■ Problem description ■
The reply should give back every entry exactly as written.

..............................

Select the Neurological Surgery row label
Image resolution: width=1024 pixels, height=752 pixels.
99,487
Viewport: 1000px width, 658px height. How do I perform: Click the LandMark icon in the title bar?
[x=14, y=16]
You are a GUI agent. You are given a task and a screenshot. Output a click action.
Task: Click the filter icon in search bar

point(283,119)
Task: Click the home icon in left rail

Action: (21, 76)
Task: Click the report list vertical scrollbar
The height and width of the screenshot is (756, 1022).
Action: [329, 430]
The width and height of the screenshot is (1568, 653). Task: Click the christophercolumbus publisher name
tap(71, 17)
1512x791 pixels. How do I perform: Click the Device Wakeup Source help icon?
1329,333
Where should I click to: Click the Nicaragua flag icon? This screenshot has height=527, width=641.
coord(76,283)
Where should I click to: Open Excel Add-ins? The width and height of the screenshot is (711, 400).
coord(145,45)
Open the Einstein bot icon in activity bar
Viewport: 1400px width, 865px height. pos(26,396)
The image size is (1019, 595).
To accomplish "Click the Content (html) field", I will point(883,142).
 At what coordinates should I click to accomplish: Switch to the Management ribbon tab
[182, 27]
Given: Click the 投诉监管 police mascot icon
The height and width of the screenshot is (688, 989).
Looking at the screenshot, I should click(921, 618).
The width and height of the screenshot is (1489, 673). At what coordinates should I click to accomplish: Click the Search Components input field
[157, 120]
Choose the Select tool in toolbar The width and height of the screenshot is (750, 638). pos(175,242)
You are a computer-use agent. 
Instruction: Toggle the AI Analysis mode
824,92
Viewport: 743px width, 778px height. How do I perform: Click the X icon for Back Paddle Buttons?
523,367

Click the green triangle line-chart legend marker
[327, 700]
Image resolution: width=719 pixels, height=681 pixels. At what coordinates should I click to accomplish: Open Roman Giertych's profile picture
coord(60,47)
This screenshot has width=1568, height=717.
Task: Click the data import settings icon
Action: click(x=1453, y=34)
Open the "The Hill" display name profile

..............................

■ Exercise result ■
Select the Neurological Surgery row label
Image resolution: width=1024 pixels, height=752 pixels.
99,487
Viewport: 1000px width, 658px height. How do I perform: Click the LandMark icon in the title bar?
[x=14, y=16]
You are a GUI agent. You are given a task and a screenshot. Output a click action.
Task: Click the filter icon in search bar

point(283,119)
Task: Click the home icon in left rail

Action: (21, 76)
Task: Click the report list vertical scrollbar
The height and width of the screenshot is (756, 1022).
Action: [329, 430]
The width and height of the screenshot is (1568, 653). Task: Click the christophercolumbus publisher name
tap(71, 17)
1512x791 pixels. How do I perform: Click the Device Wakeup Source help icon?
1329,333
Where should I click to: Click the Nicaragua flag icon? This screenshot has height=527, width=641.
coord(76,283)
Where should I click to: Open Excel Add-ins? The width and height of the screenshot is (711, 400).
coord(145,45)
Open the Einstein bot icon in activity bar
Viewport: 1400px width, 865px height. pos(26,396)
The image size is (1019, 595).
To accomplish "Click the Content (html) field", I will point(883,142).
 At what coordinates should I click to accomplish: Switch to the Management ribbon tab
[182, 27]
Given: Click the 投诉监管 police mascot icon
The height and width of the screenshot is (688, 989).
Looking at the screenshot, I should click(921, 618).
The width and height of the screenshot is (1489, 673). At what coordinates should I click to accomplish: Click the Search Components input field
[157, 120]
Choose the Select tool in toolbar The width and height of the screenshot is (750, 638). pos(175,242)
You are a computer-use agent. 
Instruction: Toggle the AI Analysis mode
824,92
Viewport: 743px width, 778px height. How do I perform: Click the X icon for Back Paddle Buttons?
523,367

Click the green triangle line-chart legend marker
[327, 700]
Image resolution: width=719 pixels, height=681 pixels. At what coordinates should I click to accomplish: Open Roman Giertych's profile picture
coord(60,47)
This screenshot has width=1568, height=717.
Task: Click the data import settings icon
Action: click(x=1453, y=34)
Open the "The Hill" display name profile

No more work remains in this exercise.